Museum Exhibit on Drugs and Terrorism
I-beams and personal effects from the World Trade Center, chunks of limestone from the Pentagon, opium poppies from Afghanistan, crack cocaine vials: these were just a few of the items loaded, ever-so-carefully, onto one 50-foot, 18-wheeler at the DEA Museum in Arlington, Virginia, in early September, and shipped 1400 miles to Dallas, Texas. Thus began a national touring exhibit of Target America: Traffickers, Terrorists, and You, a production of the DEA museum that highlights the link between drug sales in the United States and the funding of terrorism around the world.
The traveling exhibit opened at the Science Center in Dallas on September 23rd. Speakers at the opening included former New York City Mayor Rudolph Guiliani and DEA Administrator Karen Tandy. Ms. Tandy described the connection between drugs and terrorism in a few words: "Drug money is the slush fund of mass murder."
Drug money "buys power to destabilize countries," she told the audience of more than 300 leaders from the political, law enforcement, and corporate worlds in the Dallas-Fort Worth area. "It's a marriage of convenience. Drug traffickers benefit from the paramilitary skills, access to weapons, and the links to other clandestine groups that terrorists provide. Terrorists, for their part, gain an enormous revenue stream and an expertise in money laundering that's essential to hiding their assets."
DEA Museum Director Sean Fearns said that the exhibit, which originally opened at the DEA headquarters museum a year after the attacks of September 11, 2001, had attracted over 12,000 visitors in its first year. "The exhibit communicates a powerful message," he said. "The money Americans hand over to street dealers is funding the very kind of terrorist acts that took the lives of over three thousand Americans two years ago. Many people have seen the exhibit at our headquarters, but there are many others who might appreciate the chance to see it closer to where they live."

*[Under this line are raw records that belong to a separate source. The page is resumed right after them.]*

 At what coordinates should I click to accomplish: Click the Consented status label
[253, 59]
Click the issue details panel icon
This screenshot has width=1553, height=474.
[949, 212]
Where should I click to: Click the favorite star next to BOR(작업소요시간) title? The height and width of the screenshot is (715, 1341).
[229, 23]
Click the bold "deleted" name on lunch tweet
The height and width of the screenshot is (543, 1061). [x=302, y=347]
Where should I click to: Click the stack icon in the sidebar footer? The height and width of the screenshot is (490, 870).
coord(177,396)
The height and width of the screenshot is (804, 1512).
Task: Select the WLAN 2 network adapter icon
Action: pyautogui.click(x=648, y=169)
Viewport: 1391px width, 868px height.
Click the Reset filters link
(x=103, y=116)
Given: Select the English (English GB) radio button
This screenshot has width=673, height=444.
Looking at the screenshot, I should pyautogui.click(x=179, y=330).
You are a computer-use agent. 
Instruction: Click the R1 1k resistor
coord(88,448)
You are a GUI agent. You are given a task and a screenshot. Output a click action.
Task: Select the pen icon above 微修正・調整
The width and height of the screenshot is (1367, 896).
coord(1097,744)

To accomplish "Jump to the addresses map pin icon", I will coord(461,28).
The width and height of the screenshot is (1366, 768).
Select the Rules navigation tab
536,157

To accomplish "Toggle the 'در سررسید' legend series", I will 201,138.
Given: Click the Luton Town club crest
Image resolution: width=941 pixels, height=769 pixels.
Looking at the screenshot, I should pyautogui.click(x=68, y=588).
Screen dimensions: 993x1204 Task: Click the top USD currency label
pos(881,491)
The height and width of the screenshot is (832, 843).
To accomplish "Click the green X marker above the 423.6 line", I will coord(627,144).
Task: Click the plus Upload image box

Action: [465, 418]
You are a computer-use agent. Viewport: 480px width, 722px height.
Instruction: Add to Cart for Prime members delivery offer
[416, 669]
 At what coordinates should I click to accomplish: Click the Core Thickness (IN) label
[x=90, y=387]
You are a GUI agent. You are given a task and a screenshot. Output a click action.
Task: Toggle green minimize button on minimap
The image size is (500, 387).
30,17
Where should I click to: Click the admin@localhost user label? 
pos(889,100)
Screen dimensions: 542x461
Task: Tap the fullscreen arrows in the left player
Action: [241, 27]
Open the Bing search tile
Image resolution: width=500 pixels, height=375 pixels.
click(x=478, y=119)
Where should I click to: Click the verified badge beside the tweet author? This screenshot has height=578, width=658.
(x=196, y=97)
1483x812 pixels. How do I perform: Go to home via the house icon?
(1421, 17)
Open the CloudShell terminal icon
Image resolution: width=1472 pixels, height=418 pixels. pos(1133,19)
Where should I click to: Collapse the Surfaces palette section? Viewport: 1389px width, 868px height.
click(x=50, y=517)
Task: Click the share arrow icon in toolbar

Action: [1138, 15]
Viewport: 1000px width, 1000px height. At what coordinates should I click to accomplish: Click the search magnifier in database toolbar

The 1500-square-foot touring exhibit will be at The Science Place in Dallas until March 21, 2004, before traveling to other cities, including New York, Chicago, Detroit, Atlanta, and cities on the West Coast. The first leg of the touring exhibit was funded in part by the Texas Ford Dealers Association through a contribution to the Association of Former Federal Narcotics Agents DEA Museum Foundation and also by an anonymous contribution of $80,000.